In Missouri, inmates spend an average of 10.5 years on death row before they are executed, Graham said. The national average is 14 years.

When all the costly court appeals are taken into account, it costs more to execute prisoners than it does to keep them in prison for the rest of their lives, Graham said.

"We usually pay the costs of the public defender for the inmate, the attorney general for the state, the judges and court costs, as well as incarceration for more than a decade," Graham said.

He said there is a great need for kidneys and bone marrow for transplants.

Nationwide, some 37,000 people were in need of kidney transplants as of last October, said Maureen Herrmann, executive director of the Kidney Foundation office in St.
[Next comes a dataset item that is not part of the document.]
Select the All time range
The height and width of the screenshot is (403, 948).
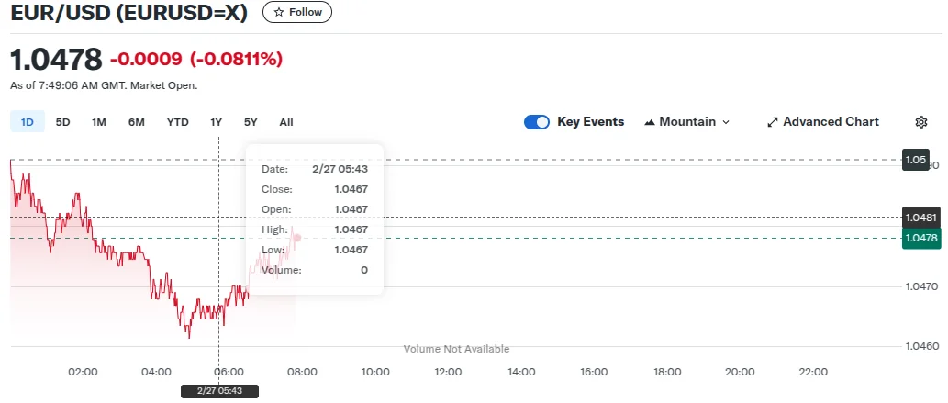tap(286, 122)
Louis.

"In our region, 1,600 people were on a waiting list for a kidney transplant," she said.

Still, she said her organization and those of every other organ-donor group in the nation refuse organ donations from prisoners because of the significant risk of transmittable diseases.

Prisoners often have been intravenous drug users, Herrmann said.

She said lawmakers should encourage organ donation by signing the donor cards on the back of their driver's licenses.